2018 has seen cryptominers take the place of ransomware as top (bad) dog, according to Kaspersky.
Cryptomining is booming, with more than 2.7 million users attacked in 2017-2018, the web security firm says. "The number of users attacked by cryptomalware dropped by nearly half, from 1,152,299 in 2016-2017 to 751,606 in 2017-2018," Kasperky found.
Meanwhile, crafty cryptominers have moved up to take ransomware's place, invading users' and businesses' computers and devices and taking advantage of their power to put cryptocurrency in the pockets of thieves.

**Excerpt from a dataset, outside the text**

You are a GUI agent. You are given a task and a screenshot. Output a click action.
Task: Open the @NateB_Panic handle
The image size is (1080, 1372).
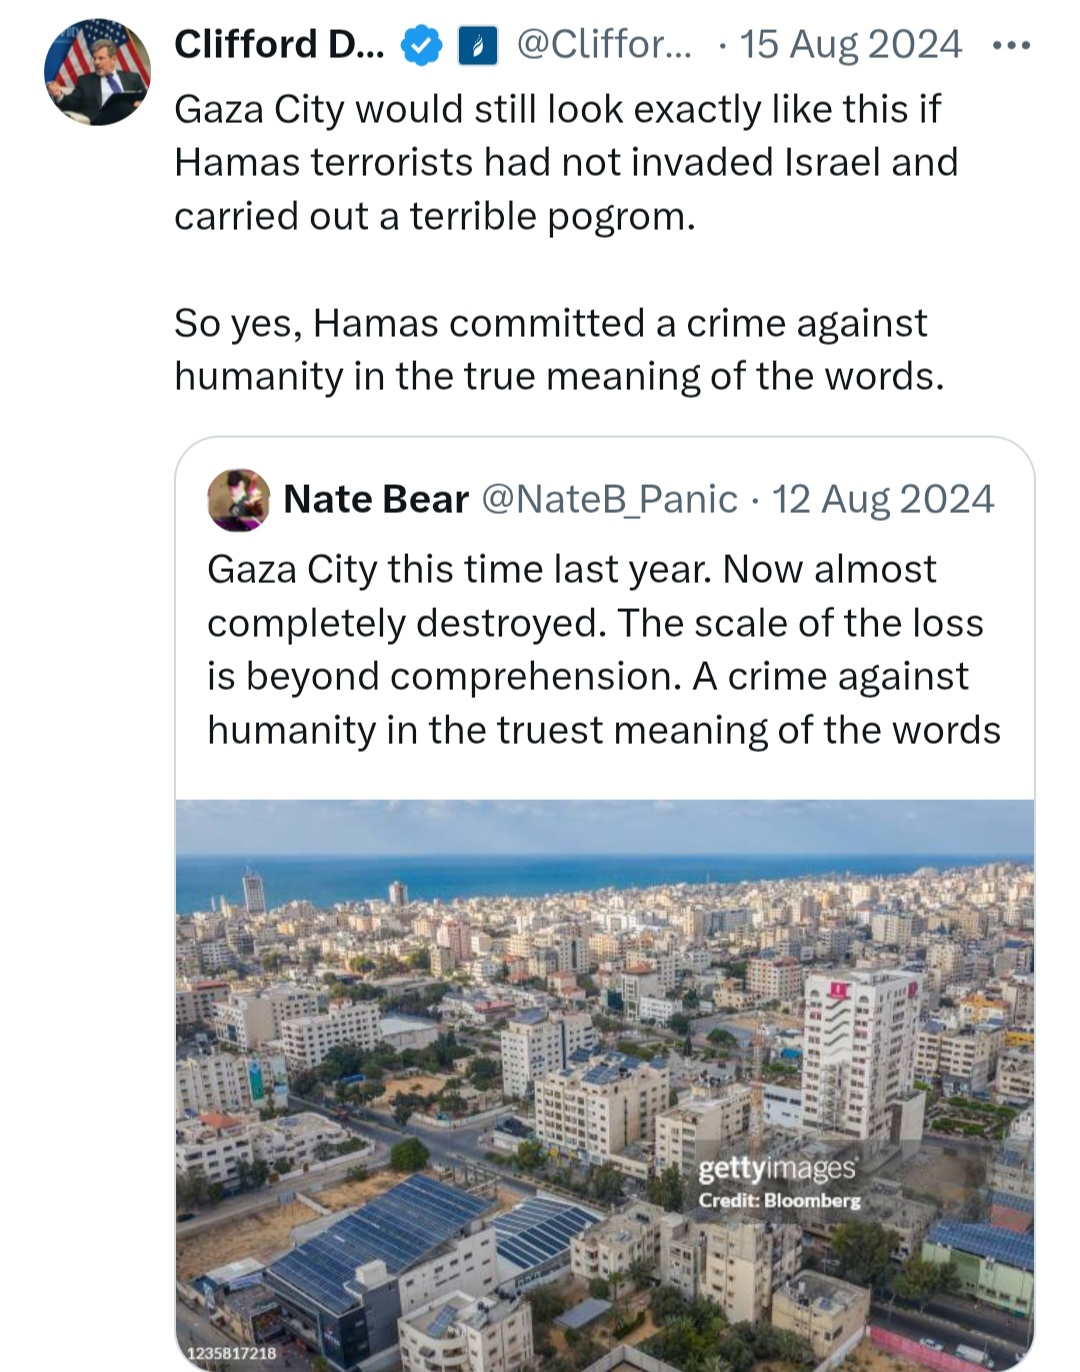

Over the same two-year period, cryptominer encounters rose in total number, from 1.9 million to 2.7 million, as well as in share of threats detected, from 3% to 4%.
Whereas ransomware enters with a flourish and freaks out its victims, cryptominers strive to remain hidden - the longer they toil, the greater the perpetrators' profit - and as a result, victims may not notice them for a time.
A PC or mobile device secretly mining for currency may respond slowly, since the device's memory, processor, and graphics adapter are bogged down completing cryptomining tasks.
In addition, batteries will run down much faster than before, and devices may run quite hot.
And if the device uses a data plan, users will see data usage skyrocket.
If your suspicion has been raised by the abovementioned symptoms, make sure to update your operating system and all software regularly. In addition, distrust e-mail attachments by default. Before clicking to open an attachment or follow a link, make sure it is from someone you know and trust. Hover over links and attachments to see what they're named or where they really go.
Last but not least, don't install software from unknown sources. It may and often does contain malicious cryptominers.